Michael Humphrey was a son of Samuel and Susan Humphrey of Lyme-Regis, and belonged to one of the oldest families in Great Britain, where the name appears as far back as the sixth century. “A family that had showed its love of enterprise, self reliance, and contempt of danger, in the Crusades, the Conquest, in the Wars of the Roses, and in the founding of the East India Company, before the founding of the Puritan Colonies in America.” They were among the earliest supporters of the Protestant religion, and Martin Humphrey, of the same family, suffered martyrdom at the stake in the reign of “Bloody Mary.”

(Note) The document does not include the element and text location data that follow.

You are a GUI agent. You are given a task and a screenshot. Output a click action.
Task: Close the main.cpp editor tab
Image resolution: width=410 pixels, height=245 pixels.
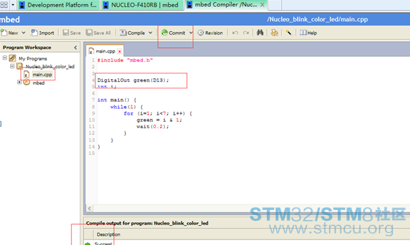(120, 51)
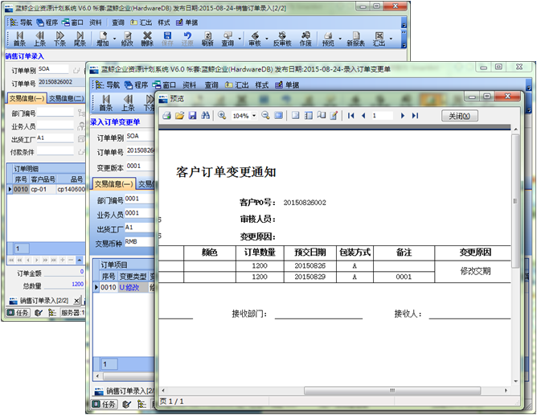Click the 关闭 close button in preview
The width and height of the screenshot is (537, 415).
460,116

Michael Humphrey was engaged in the mercantile and shipping trade prior to his coming to Windsor, Connecticut, about 1643, and is said to have arrived at that port in his own vessel. He engaged in the manufacture of tar and turpentine, which he shipped to his brother at San Malo, on the coast of Brittany, nearly opposite to Lyme-Regis, and received in return large invoices of goods for the use of the colonists and for trade with the Indians. He married Priscilla Grant, before mentioned, October 14, 1647, and died in 1695, leaving several sons and one daughter, Martha, above mentioned, who became wife of John Shipman, May, 1686. Many of the descendants of Michael Humphrey achieved distinction in the various walks of life, a grandson was a general under Gen. George Washington, and one of his trusted friends and advisers.